At a meeting this week on the Medicare plan, Clinton told aides he is focusing on providing the prescription benefit; a key remaining question is how much it will cost, administration officials familiar with the meeting said.
Worries About Cost
A plan proposed by Sen. Edward Kennedy, a Massachusetts Democrat, would provide prescription drug coverage for all Medicare recipients. The Clinton administration is working off that plan, the aides said, although fears of excessive cost are forcing them to look for ways to save money.
Republicans have charged that the Kennedy plan would cost more than $16 billion a year now, and far more in the future, when more retirees swell the Medicare rolls. Kennedy has not provided an overall cost estimate for his plan.
Still, administration officials said Kennedy's expansive plan is emerging as a front-runner over other more restrictive proposals, like one from Senator John Breaux, a Louisiana Democrat, that would cover prescription costs only for Medicare's poorest recipients.
The key, aides said, is finding a way to make Kennedy's concept more affordable -- even though Kennedy's plan, if made into law, would allow the Medicare program to receive drug price discounts comparable to what other large buyers of prescription drugs receive.
The administration is considering modifying Kennedy's plan to make patients pay higher deductibles or co-payments, the officials said.
Negotiated Rates
Other components of the evolving Clinton plan would allow the Medicare program to cut costs by negotiating payment rates with hospitals, doctors, HMOs and other private insurers. Medicare currently reimburses doctors, hospitals and health-care providers on a fixed-fee basis that is adjusted annually for inflation.
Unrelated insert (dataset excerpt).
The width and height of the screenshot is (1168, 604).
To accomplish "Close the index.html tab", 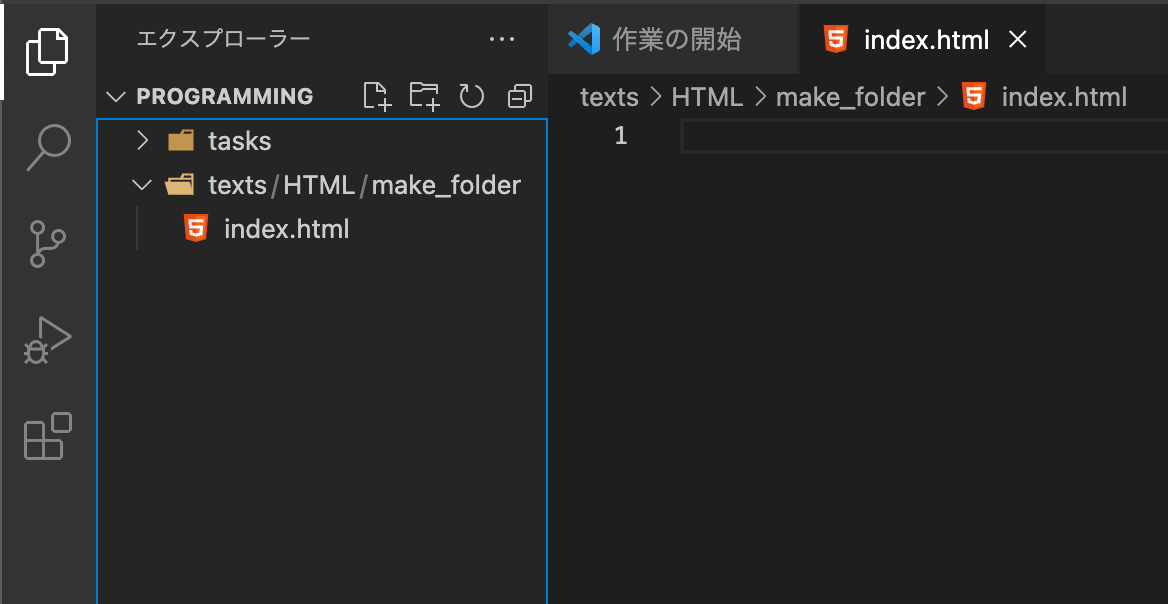I will tap(1017, 38).
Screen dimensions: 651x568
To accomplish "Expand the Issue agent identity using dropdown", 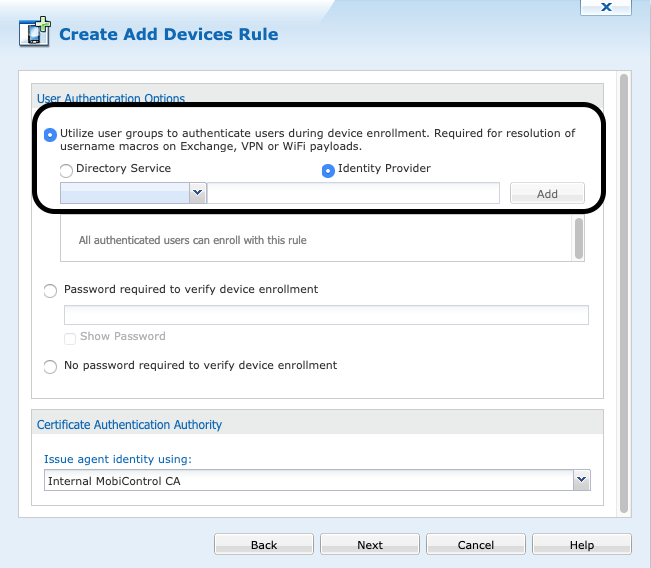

Ever since first mentioning Medicare reform in his State of the Union address in January, Clinton has insisted that 15 percent of future budget surpluses should be set aside to shore up the program; Republicans have dismissed this as a gimmick but offered few proposals of their own.
Medicare is in need of reform because the aging Baby Boomer population is expected to put huge pressures on the system after 2010, when the first of some 77 million Boomers become eligible for coverage.
If Congress and the administration fail to act, Medicare costs would grow to 28 percent of the federal budget by 2030 from 12 percent now, according to estimates by a special commission on Medicare chaired by Breaux.
The Medicare drug benefit debate may drive down shares in pharmaceutical companies, industry analysts and investors said. However, they see virtually no chance that the Republican- controlled Congress and Clinton will forge an agreement on creating a drug benefit or other major Medicare reforms before he leaves office in January 2001.
Campaign Issue
That's because the Democrats see the drug benefit as an issue to campaign on in the year 2000 presidential and congressional elections.
''Clinton will propose a very generous package that he knows Republicans will not agree to. Nothing will happen,'' said Norm Fidel, an analyst and money manager of nearly $1 billion in health-care stocks at Alliance Capital Management.
Still, ''Just having the market think about this hurts the stocks even if things don't happen,'' Fidel said.
Paige Hansen, a health policy analyst in Lehman Brothers' Washington office, rated the chances of Congress passing a massive Clinton Medicare package as ''extremely slim.''
''Time is an issue, and funding is another major issue,'' she said. ''It will be very difficult to find any way to pay for this.''
Pharmacy Benefit Managers
Like the Democratic legislation introduced by Kennedy and Democratic Representative Fortney ''Pete'' Stark of California, the Clinton proposal would likely rely on pharmacy benefit managers to negotiate discounted drug prices and administer the benefit through pharmacies or mail order houses.
Discounts negotiated by pharmacy benefit managers can run as high as 20 to 27 percent off the cost of prescription drugs, according to a 1997 General Accounting Office report on the effect of pharmacy benefit managers on federal employee drug costs.
The drug industry opposes the creation of a Medicare prescription drug benefit, worried that it would depress prices and eat into their profits.
The Clinton proposal will also likely draw opposition from hospitals and other health providers over an initiative that would allow Medicare to negotiate reimbursement rates.
With Medicare accounting for about one fifth of U.S. health- care spending, its bargaining power under the Clinton proposal could further drive down payments to hospitals and other providers.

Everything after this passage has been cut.